Precise copying is required. Return the data below in full.

* Stored data
════════════════════

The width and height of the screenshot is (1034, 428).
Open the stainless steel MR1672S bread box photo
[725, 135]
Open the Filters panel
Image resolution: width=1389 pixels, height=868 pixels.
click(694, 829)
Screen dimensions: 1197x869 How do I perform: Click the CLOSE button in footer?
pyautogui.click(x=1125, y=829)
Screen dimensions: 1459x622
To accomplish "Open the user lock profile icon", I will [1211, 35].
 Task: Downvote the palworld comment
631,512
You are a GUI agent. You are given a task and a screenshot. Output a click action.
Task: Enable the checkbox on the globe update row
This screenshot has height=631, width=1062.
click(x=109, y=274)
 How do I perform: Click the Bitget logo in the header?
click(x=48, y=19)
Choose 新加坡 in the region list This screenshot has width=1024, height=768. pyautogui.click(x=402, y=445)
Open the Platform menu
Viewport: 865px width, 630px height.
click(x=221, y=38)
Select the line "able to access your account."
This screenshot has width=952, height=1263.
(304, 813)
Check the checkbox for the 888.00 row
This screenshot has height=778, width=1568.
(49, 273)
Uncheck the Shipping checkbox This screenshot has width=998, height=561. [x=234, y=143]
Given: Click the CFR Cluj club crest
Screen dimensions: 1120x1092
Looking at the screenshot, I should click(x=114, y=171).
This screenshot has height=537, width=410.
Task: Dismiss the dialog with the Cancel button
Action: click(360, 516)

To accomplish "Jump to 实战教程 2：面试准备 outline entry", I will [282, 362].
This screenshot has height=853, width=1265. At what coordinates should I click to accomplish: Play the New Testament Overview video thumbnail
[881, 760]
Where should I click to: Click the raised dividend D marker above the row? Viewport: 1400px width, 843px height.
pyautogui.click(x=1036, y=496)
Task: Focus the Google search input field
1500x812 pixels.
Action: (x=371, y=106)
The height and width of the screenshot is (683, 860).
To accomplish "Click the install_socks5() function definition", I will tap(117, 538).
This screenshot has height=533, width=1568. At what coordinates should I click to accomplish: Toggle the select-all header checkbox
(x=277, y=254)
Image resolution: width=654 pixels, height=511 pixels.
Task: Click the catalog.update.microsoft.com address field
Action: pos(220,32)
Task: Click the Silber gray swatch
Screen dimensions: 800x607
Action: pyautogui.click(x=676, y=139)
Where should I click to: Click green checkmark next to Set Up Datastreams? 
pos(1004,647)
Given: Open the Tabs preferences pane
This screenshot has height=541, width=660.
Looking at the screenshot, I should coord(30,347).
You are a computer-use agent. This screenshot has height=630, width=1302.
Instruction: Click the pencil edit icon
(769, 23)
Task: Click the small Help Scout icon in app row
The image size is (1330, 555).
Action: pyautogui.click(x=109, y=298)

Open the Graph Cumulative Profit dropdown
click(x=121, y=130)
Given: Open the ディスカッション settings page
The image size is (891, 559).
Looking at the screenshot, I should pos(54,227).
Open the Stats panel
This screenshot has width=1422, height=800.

════════════════════

* Solution
The width and height of the screenshot is (1034, 428).
Open the stainless steel MR1672S bread box photo
[725, 135]
Open the Filters panel
Image resolution: width=1389 pixels, height=868 pixels.
click(694, 829)
Screen dimensions: 1197x869 How do I perform: Click the CLOSE button in footer?
pyautogui.click(x=1125, y=829)
Screen dimensions: 1459x622
To accomplish "Open the user lock profile icon", I will [1211, 35].
 Task: Downvote the palworld comment
631,512
You are a GUI agent. You are given a task and a screenshot. Output a click action.
Task: Enable the checkbox on the globe update row
This screenshot has height=631, width=1062.
click(x=109, y=274)
 How do I perform: Click the Bitget logo in the header?
click(x=48, y=19)
Choose 新加坡 in the region list This screenshot has width=1024, height=768. pyautogui.click(x=402, y=445)
Open the Platform menu
Viewport: 865px width, 630px height.
click(x=221, y=38)
Select the line "able to access your account."
This screenshot has width=952, height=1263.
(304, 813)
Check the checkbox for the 888.00 row
This screenshot has height=778, width=1568.
(49, 273)
Uncheck the Shipping checkbox This screenshot has width=998, height=561. [x=234, y=143]
Given: Click the CFR Cluj club crest
Screen dimensions: 1120x1092
Looking at the screenshot, I should click(x=114, y=171).
This screenshot has height=537, width=410.
Task: Dismiss the dialog with the Cancel button
Action: click(360, 516)

To accomplish "Jump to 实战教程 2：面试准备 outline entry", I will [282, 362].
This screenshot has height=853, width=1265. At what coordinates should I click to accomplish: Play the New Testament Overview video thumbnail
[881, 760]
Where should I click to: Click the raised dividend D marker above the row? Viewport: 1400px width, 843px height.
pyautogui.click(x=1036, y=496)
Task: Focus the Google search input field
1500x812 pixels.
Action: (x=371, y=106)
The height and width of the screenshot is (683, 860).
To accomplish "Click the install_socks5() function definition", I will tap(117, 538).
This screenshot has height=533, width=1568. At what coordinates should I click to accomplish: Toggle the select-all header checkbox
(x=277, y=254)
Image resolution: width=654 pixels, height=511 pixels.
Task: Click the catalog.update.microsoft.com address field
Action: pos(220,32)
Task: Click the Silber gray swatch
Screen dimensions: 800x607
Action: pyautogui.click(x=676, y=139)
Where should I click to: Click green checkmark next to Set Up Datastreams? 
pos(1004,647)
Given: Open the Tabs preferences pane
This screenshot has height=541, width=660.
Looking at the screenshot, I should coord(30,347).
You are a computer-use agent. This screenshot has height=630, width=1302.
Instruction: Click the pencil edit icon
(769, 23)
Task: Click the small Help Scout icon in app row
The image size is (1330, 555).
Action: pyautogui.click(x=109, y=298)

Open the Graph Cumulative Profit dropdown
click(x=121, y=130)
Given: Open the ディスカッション settings page
The image size is (891, 559).
Looking at the screenshot, I should pos(54,227).
Open the Stats panel
This screenshot has width=1422, height=800.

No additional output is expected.